Doğru yolumuzda yanlış binekler kullanıyoruz |
B.
Öyle bir koşuşturmanın içindeyiz ki! Bazı değerlerimizi,
hatta akidlerimizi unuttuk. Sıla-ı Rahim bunlardan biri.
Değil akraba ziyareti yapmak,
arayıp hal hatır soramayacak kadar da hantal durumdayız. Nedir bizi alıkoyan?
Ne bu kadar yoran?
“Gerekirse” diye başlayan cümleler kurma vaktimiz gelmedi mi artık? Geldi de geçiyor… Ha
bugün, ha yarın ölümün kıyısındayız. Sürekli ertelemekte olduğumuz ölümden başkası değil. Lakin geldiğindeki pişmanlığımız bize bir değer katmayacak.

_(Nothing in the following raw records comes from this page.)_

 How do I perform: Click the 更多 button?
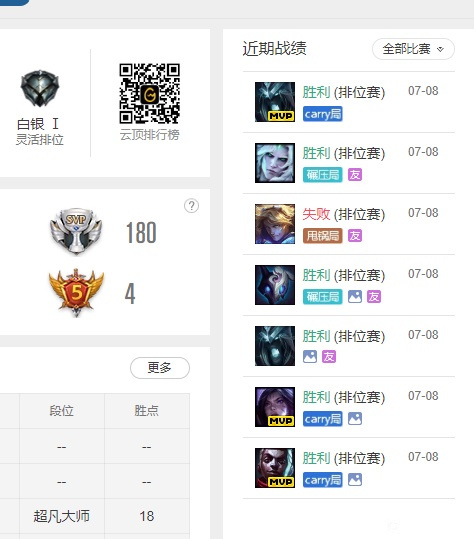click(x=160, y=368)
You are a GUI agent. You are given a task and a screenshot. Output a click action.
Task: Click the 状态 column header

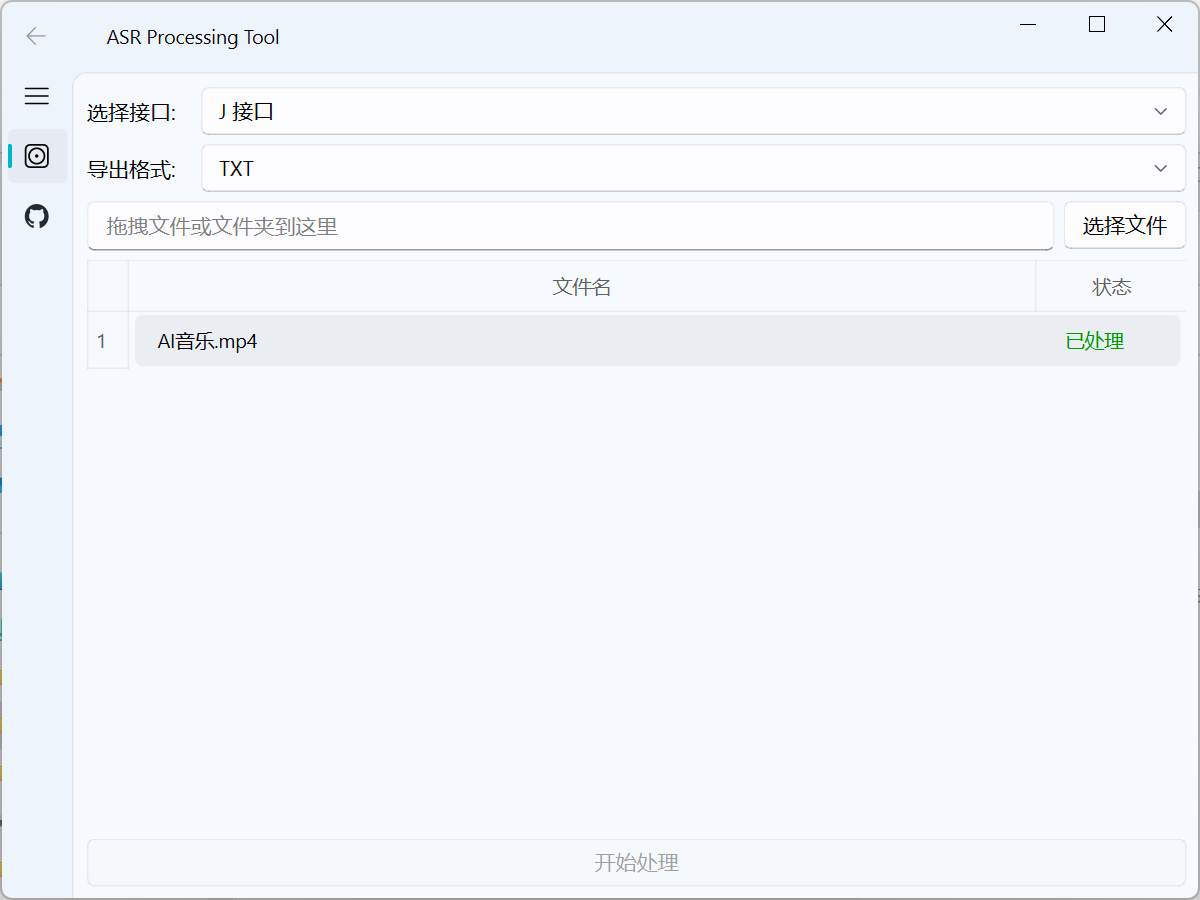pos(1111,286)
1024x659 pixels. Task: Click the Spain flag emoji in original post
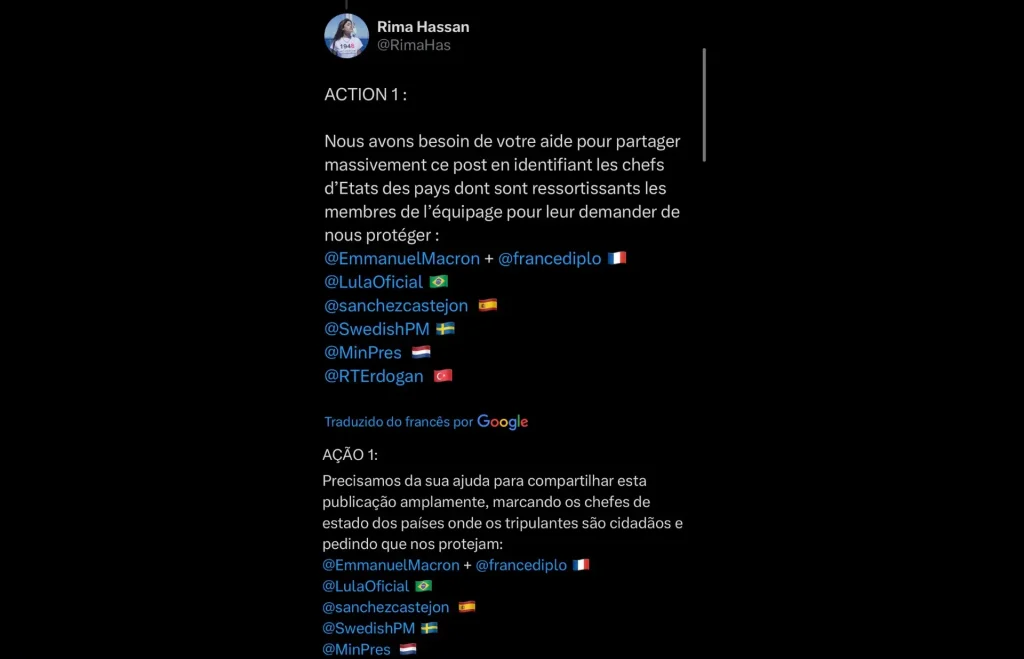487,305

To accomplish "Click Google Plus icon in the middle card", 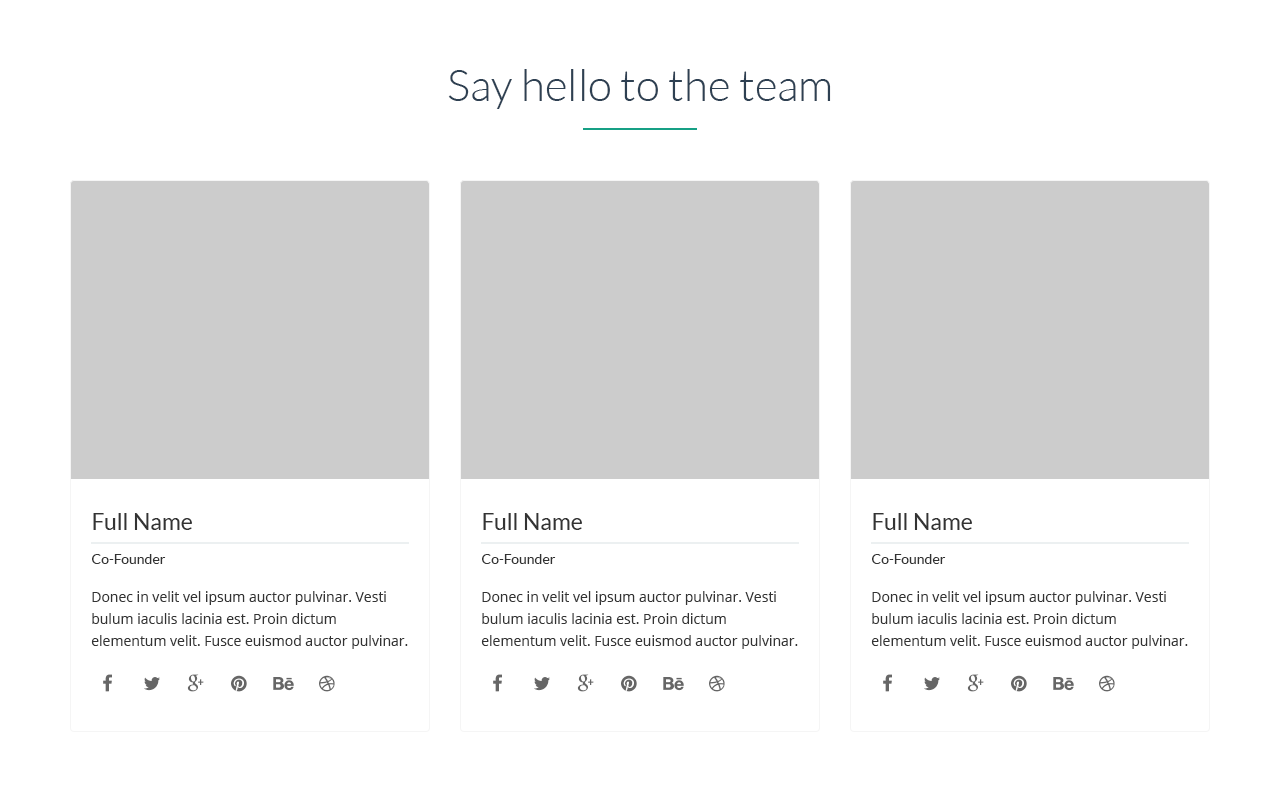I will click(585, 683).
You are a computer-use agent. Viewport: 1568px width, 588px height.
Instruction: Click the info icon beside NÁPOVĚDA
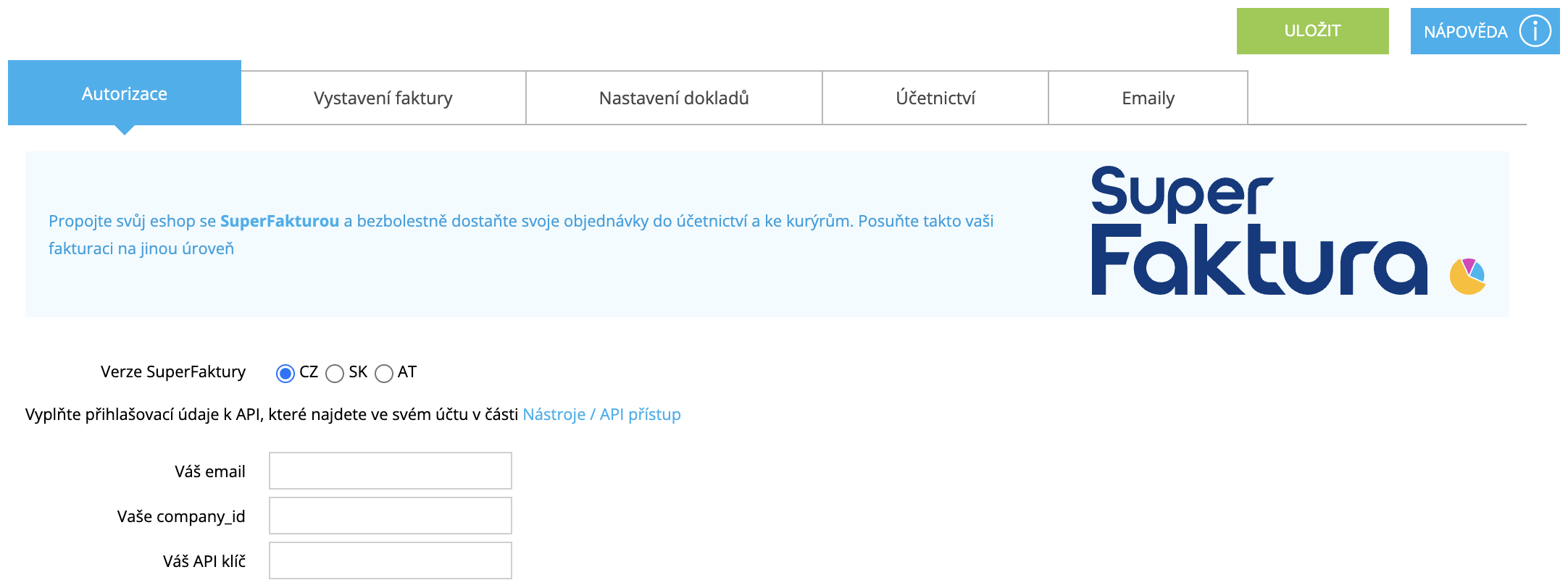click(1535, 31)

İnanın bana, doğru yolumuzda yanlış binekler kullanıyoruz. Tökezleyeceğimizi
bildiğimiz halde hayırlı olandan sakınıyoruz. Korkarım ki bu halin sonunda
yalnızlaşacak ve daha vahimi, duyarsızlaşıp insan
olduğumuzu unutacağız…
Kimdir insan? Basit bir cevabı var: Kul!
İlk aklınıza gelen dünyevi kelimeler ise bir daha cevap hakkını verin
kendinize. Bu soruyu sürekli sorun. Doğru cevabı gönülden verdiğinizde artık doğru yola girdiniz demektir. İnşaAllah.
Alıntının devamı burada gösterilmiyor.